At least they had a ferocious defense to take the pressure off the offense.
The Bengals sported the 24th-ranked scoring defense in 2010. Ouch.
So let’s summarize the actual "context" that greeted Terrell Owens last season:
Welcome to the 2010 Cincinnati Bengals, Mr. Owens. We're proud to offer you the least efficient running-game in all of professional football. Now what does that mean? That means that you will enjoy your stay with us by getting to visit increased defensive pass-preventive coverages. Good thing that most of the defensive backs you'll face will be a decade younger than you.

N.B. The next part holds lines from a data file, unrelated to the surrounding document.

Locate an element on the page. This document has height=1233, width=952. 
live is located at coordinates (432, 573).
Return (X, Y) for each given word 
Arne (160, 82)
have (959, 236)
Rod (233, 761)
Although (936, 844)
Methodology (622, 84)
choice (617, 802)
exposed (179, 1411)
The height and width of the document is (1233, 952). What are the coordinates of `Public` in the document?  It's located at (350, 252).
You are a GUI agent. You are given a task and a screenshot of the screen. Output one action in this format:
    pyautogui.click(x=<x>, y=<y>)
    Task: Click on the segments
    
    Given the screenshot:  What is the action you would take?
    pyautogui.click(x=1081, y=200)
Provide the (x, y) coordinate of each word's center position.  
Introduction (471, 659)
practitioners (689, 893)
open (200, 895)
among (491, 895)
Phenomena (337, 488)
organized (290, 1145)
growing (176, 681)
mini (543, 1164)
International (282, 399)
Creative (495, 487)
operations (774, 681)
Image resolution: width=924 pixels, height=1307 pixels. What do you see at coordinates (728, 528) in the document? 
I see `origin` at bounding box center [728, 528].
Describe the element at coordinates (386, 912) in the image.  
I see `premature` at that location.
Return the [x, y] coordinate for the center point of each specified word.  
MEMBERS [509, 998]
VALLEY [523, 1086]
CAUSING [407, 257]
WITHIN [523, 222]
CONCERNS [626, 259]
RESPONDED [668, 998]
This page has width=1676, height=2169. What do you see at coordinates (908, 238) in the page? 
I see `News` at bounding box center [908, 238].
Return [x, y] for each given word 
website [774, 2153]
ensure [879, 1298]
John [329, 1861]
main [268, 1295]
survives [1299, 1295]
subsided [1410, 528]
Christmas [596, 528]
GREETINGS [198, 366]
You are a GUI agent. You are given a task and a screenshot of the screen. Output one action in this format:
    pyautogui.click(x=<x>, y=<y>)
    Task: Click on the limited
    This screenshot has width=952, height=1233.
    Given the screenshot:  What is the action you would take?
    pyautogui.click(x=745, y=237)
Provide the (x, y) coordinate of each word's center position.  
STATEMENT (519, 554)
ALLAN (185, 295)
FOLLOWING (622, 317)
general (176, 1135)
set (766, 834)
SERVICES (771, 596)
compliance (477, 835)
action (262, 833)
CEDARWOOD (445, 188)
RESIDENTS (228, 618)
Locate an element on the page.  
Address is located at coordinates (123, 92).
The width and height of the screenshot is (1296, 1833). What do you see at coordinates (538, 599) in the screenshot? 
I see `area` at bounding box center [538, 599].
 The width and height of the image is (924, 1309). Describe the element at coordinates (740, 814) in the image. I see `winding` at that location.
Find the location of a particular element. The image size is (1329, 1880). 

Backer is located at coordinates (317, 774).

Then there's our defense and yeah, they kind of rank 24th in the league by allowing your opponents to score early and often. That shouldn't bother you too much because a game of early catch-up is always fun, isn't it?
So expect your offense to have to force the ball into these increased defensive pass-preventive coverage’s while All-World quarterback Carson Palmer throws you the ball with deadly accuracy within our cerebral Cincinnati passing attack.
Oh, by the way, expect to spend part of the season playing with a broken hand. It's no big deal really as we allow you to wear comfy gloves; just suck it up and go out there to win a Super Bowl for this truly magnificent franchise that you have the honor and privilege of playing for.
Too good to be true? Okay, there's just one catch. Given the quality of support we've provided you with, understand that if you make any comment that could be misconstrued as being even half-negative, we have an impartial, unbiased media waiting to crucify you and associate your mere presence with the term "cancer" at a moment’s notice.
Also, don't expect to get paid much while you're here; just appreciate the fact that we're giving you this 'golden opportunity.'
Kind of hard to fail under such glorious circumstances, huh?
Still, prior to injury against the Jets in Week 12, a 36-year old Terrell Owens with a broken hand was on-pace to put up 2001-like production.
Owens (2001): 93 receptions for 1,412 yards and 16 touchdowns.
Owens (2010): 99 receptions for 1,435 yards and 13 touchdowns.
Of course, Charlie Casserly could have mentioned some of that, too; but why bother?
Bashing Terrell Owens and jumping on the negativity bandwagon while offering zero substantiation is always more fun than making the effort to discuss the reality of the situation.
Ryan Michael is a Senior Writer for Bleacher Report.